Acte 3 : Haro sur le Code du travail, ce « petit livre rouge » !
Les 1er et 2 septembre derniers, c’est à dire une semaine avant la publication du rapport de la mission Combrexelle, la fondation Terra Nova, think tank proche du PS, et l’Institut Montaigne, situé plus à droite, publiaient leurs expertises, invitant à une transformation radicale du droit du travail. Dans une convergence du calendrier pour le moins surprenante, ces deux rapports suivaient de peu la sortie d’un ouvrage écrit par Robert Badinter et Antoine Lyon-Caen, intitulé Le travail et la loi. Les deux juristes y réclament une profonde simplification du Code, par ailleurs qualifié de « petit livre rouge » par certains médias [2]. L’offensive idéologique prépare le terrain pour la « réforme ambitieuse » appelée de ces vœux par le Premier ministre. (...)

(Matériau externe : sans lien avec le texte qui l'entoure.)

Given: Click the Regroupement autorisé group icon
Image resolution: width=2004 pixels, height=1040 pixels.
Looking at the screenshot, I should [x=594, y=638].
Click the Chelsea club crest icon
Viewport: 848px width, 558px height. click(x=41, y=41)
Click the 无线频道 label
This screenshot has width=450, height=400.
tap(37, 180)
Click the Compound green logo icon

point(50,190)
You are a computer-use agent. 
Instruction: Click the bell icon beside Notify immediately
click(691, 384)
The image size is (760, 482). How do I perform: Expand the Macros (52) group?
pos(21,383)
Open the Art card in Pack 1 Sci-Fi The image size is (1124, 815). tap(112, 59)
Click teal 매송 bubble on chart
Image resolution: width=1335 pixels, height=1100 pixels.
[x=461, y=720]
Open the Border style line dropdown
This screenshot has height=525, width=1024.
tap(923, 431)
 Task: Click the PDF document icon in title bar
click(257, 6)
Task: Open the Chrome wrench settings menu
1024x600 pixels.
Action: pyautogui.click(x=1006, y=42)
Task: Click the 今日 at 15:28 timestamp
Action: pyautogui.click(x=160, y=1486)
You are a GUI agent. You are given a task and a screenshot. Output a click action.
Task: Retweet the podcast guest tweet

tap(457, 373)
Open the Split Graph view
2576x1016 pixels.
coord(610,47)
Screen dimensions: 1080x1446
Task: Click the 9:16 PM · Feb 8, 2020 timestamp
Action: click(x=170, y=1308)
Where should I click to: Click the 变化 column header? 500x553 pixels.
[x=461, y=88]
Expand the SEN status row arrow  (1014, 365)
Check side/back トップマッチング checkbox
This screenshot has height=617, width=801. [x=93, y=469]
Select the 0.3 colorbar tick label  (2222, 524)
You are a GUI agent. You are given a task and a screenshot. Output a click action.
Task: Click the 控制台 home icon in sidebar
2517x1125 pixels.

Pourquoi tant de haine vis-à-vis des règles qui assurent un minimum de protection et d’équité aux salariés ? L’ouvrage d’Antoine Lyon-Caen et de Robert Badinter, de même que les rapports de Terra Nova et de l’Institut Montaigne, font du Code du travail, renvoyé à sa prétendue « complexité » et à des protections excessives, le premier responsable du chômage français. « Ce constat n’est étayé par aucune étude sérieuse, pas même au sein des institutions les plus libérales comme l’OCDE, rétorque Sabina Issehnane, Maître de conférence à l’université de Rennes 2 et membre des Économistes atterrés, qui contestent frontalement ces orientations. Il s’agit d’un discours purement idéologique. Le vrai problème se situe du côté des politiques d’austérité menées à l’échelle européenne, qui compriment la demande. En persistant sur cette voie, nous allons tout droit à la catastrophe. »
Malgré l’échec des mesures engagées ces trois dernières années, le train des réformes semble parti pour ne pas s’arrêter. A sa remorque, la majorité parlementaire s’affaisse mais ne rompt pas. (...)
Jusqu’où le gouvernement est-il près à déréguler le monde du travail pour le soumettre aux impératifs de la « concurrence libre et non faussée » ? Les réformes réalisées, tout comme celles envisagées, répondent aux orientations de la Commission européenne en matière de réformes du marché du travail. (...)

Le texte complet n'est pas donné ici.